身近にもそうだと思わされる現象があります。
いちご農家さんは現代ではビニールハウスの中でいちごを育てますが、そのビニールハウスの中にミツバチを放し飼いにします。目的は受粉です。ところがシーズンが終わるころになるとミツバチは死ぬのです。「いちごの花の蜜では栄養的に不足なんです。」と、聞いたことがありますが、ハウスの中では病気を防ぐために菌を入れないよう、細心の注意が払われます。要するに花粉は滅菌状態にあるのでしょう。なのでミツバチは餓死してしまうのではないでしょうか。
考え方を見直すべき時
微生物は目に見えにくいですが地球上の至る所に存在しており、全ての生物の生存に大きな貢献をしています。人間もその恩恵を受けている一つです。体からすべての微生物が消えてしまえば到底生きていることは不可能なはずです。
私たちはあまりに〔この世のサイクル〕に無知です。そして傲慢です。
ヒトがこの世を支配しているように考えます。自然の営みを思い通りに変更する事が出来ると錯覚しています。
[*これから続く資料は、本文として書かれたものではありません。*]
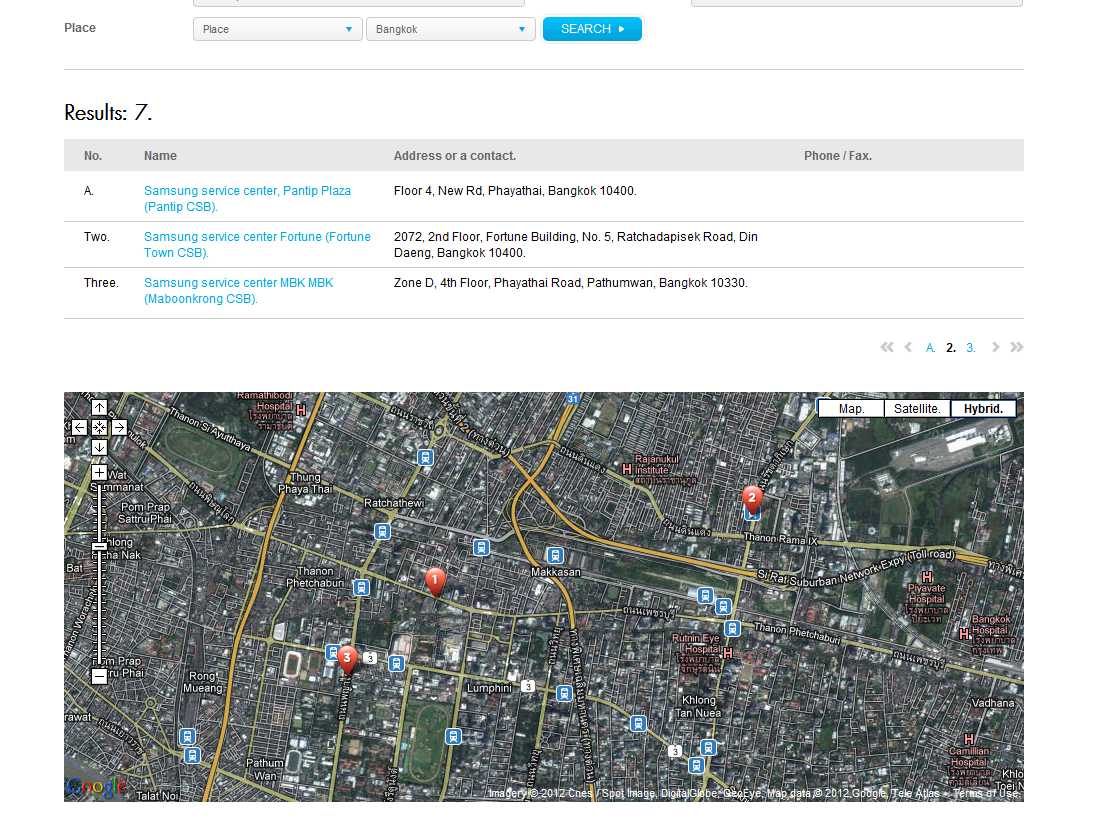Click red map marker number 3
This screenshot has width=1099, height=823.
coord(347,658)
一部を見て善と悪に二分します。(例えば、善玉菌・悪玉菌と言うように)
ヒトが失ったのは自然への畏敬の念です。ヒトはこの世の営みのほんのわずかしか知り得ていないから、そんな知識だけでこの世を再現する事はできません。
受粉は、世界の農業生産に非常に重要なものです。受粉を媒介するのはミツバチだけではないですが、しかし、ミツバチが世界の食糧生産に重要な受粉の媒介存在であることは確かです。
地球の農作物の約 4分の 3 が生物による受粉に依存していて、世界で 115種類ある主要な食用作物のうち、87種類が受粉動物によって成り立っています。
極端なことをいえば、ミツバチがいなくなれば、世界の半数以上の種類の人間の食糧作物が消えることになります。